* TRECHO DO TEXTO

* * * * * * *

Methods:  We retrospectively analyzed medical records of patients under the age of 18 who underwent surgery for BPM at a referral center in a middle-income country between 2000 and 2021. Based on the time of BPM diagnosis, we divided the children into two groups: prenatal and postnatal. These groups were evaluated in terms of age at surgery, history of pneumonia before the operation, surgical outcomes (perioperative and postoperative complications, duration of mechanical ventilation, duration of chest tube, length of hospital stay), and histological type of BPM.

Results:  In the cohort of 66 patients, 43 (65.1%) had a prenatal diagnosis of BPM, while 23 (34.8%) were identified after birth. Compared with patients diagnosed prenatally, those diagnosed after birth underwent surgery at a higher age (mean of 978 days ± 1341.0 versus mean of 200 days ± 360.9; p<0.01), and had a higher incidence of pneumonia before surgery (65% vs. 12%, p < 0.01). There was no association between the time of BPM diagnosis and postoperative outcomes. All patients with BPS were in the prenatal group, and all patients with CLE were in the postnatal one. There was a higher prevalence of CMPA in the prenatal group compared with the postnatal one (72% vs. 39%, p < 0.01).

* * * * * * *

* COMPLETE O SEGUINTE
1) Reproduza sem alterações a parte do trecho que começa em "Methods:  We retrospectively" e termina em "type of BPM.".
2) Indique se cada afirmação abaixo está de acordo com o trecho, respondendo sim ou não e citando literalmente as palavras do trecho que decidem a resposta.
(a) Foram analisados prontuários de pacientes com menos de 18 anos.
(b) Houve associação entre o momento do diagnóstico de BPM e os desfechos pós-operatórios.
(c) Todos os pacientes com CLE estavam no grupo pré-natal.

Dados coletados
* * * * * * *

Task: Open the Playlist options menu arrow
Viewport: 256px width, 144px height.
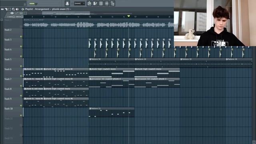Action: (23, 9)
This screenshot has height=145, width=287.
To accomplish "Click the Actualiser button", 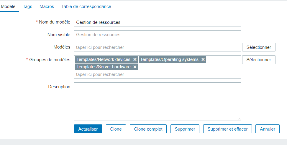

* * * * * * *

* RESPOSTAS POR TAREFA
1)
Methods:  We retrospectively analyzed medical records of patients under the age of 18 who underwent surgery for BPM at a referral center in a middle-income country between 2000 and 2021. Based on the time of BPM diagnosis, we divided the children into two groups: prenatal and postnatal. These groups were evaluated in terms of age at surgery, history of pneumonia before the operation, surgical outcomes (perioperative and postoperative complications, duration of mechanical ventilation, duration of chest tube, length of hospital stay), and histological type of BPM.

2)
(a) Sim: "patients under the age of 18".
(b) Não: "There was no association between the time of BPM diagnosis and postoperative outcomes."
(c) Não: "all patients with CLE were in the postnatal one."